He came to his Own.
In certain circles in England, they tell of a certain physician years ago. He came of a very humble family. His father was a gardener on a gentleman's estate. And the father died. And the mother wasn't able to pay her son's schooling. But a storekeeper in the village liked this little bright boy and sent him to school. And he went on through the higher schooling, became a physician, and began his practice in London. He became skilled, and then famous, and then wealthy.

He remembered his dear old mother, of course. He sent her money, and fabrics for dresses, and wrote her. But for a long time, in the busy absorption of his life, he had not been to see her. And the dear old mother in the little cottage in the country lived in the sweet consciousness that her son was a great physician up in the great London. He was her chief topic of conversation. When the neighbours were in she would always talk of her son, her Laddie, she called him.

----------

### EXERCISE A
List, in order, the three things the physician became after he began his practice in London, according to the story about the physician.
### EXERCISE B
In the story about the physician, what work did the physician's father do?

----------

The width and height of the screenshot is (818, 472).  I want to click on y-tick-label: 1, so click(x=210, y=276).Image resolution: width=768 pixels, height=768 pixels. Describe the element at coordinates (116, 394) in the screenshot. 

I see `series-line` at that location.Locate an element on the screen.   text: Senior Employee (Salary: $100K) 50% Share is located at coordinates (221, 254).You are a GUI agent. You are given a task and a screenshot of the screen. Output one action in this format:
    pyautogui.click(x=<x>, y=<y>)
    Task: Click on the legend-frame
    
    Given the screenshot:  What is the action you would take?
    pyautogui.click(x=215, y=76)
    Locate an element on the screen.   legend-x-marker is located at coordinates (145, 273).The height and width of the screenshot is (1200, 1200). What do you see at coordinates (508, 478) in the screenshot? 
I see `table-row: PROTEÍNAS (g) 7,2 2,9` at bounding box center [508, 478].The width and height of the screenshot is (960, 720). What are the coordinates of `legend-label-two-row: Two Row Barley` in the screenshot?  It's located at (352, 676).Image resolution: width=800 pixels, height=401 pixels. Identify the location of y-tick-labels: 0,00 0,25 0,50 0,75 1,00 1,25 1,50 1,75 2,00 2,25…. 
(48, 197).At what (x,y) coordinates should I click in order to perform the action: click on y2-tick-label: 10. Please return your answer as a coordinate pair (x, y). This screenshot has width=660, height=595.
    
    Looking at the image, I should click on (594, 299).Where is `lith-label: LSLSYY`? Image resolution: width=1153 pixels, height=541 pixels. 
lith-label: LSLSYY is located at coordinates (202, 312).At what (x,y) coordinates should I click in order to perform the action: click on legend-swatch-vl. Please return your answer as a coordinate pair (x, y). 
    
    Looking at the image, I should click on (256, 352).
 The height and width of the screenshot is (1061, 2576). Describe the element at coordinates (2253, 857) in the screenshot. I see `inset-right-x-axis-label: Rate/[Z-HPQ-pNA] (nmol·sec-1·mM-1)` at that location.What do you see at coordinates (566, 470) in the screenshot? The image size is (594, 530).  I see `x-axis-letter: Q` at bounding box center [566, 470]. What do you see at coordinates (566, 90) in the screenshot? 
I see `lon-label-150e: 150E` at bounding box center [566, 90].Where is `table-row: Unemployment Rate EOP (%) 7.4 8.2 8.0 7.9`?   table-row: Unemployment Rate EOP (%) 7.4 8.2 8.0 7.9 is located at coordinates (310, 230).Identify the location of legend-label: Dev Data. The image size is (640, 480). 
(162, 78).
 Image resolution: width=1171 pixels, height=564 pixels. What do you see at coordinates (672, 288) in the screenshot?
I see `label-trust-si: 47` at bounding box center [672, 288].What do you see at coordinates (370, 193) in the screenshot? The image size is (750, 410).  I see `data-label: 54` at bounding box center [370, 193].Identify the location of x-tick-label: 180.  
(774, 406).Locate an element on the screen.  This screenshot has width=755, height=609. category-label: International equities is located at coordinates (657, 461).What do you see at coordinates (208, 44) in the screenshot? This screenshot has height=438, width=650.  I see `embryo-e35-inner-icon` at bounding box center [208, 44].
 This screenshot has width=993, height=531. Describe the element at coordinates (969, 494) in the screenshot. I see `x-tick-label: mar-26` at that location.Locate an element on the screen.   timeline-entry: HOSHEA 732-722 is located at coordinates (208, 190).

----------

### RESPONSE AREA A
Skilled, famous, wealthy

### RESPONSE AREA B
He was a gardener on a gentleman's estate.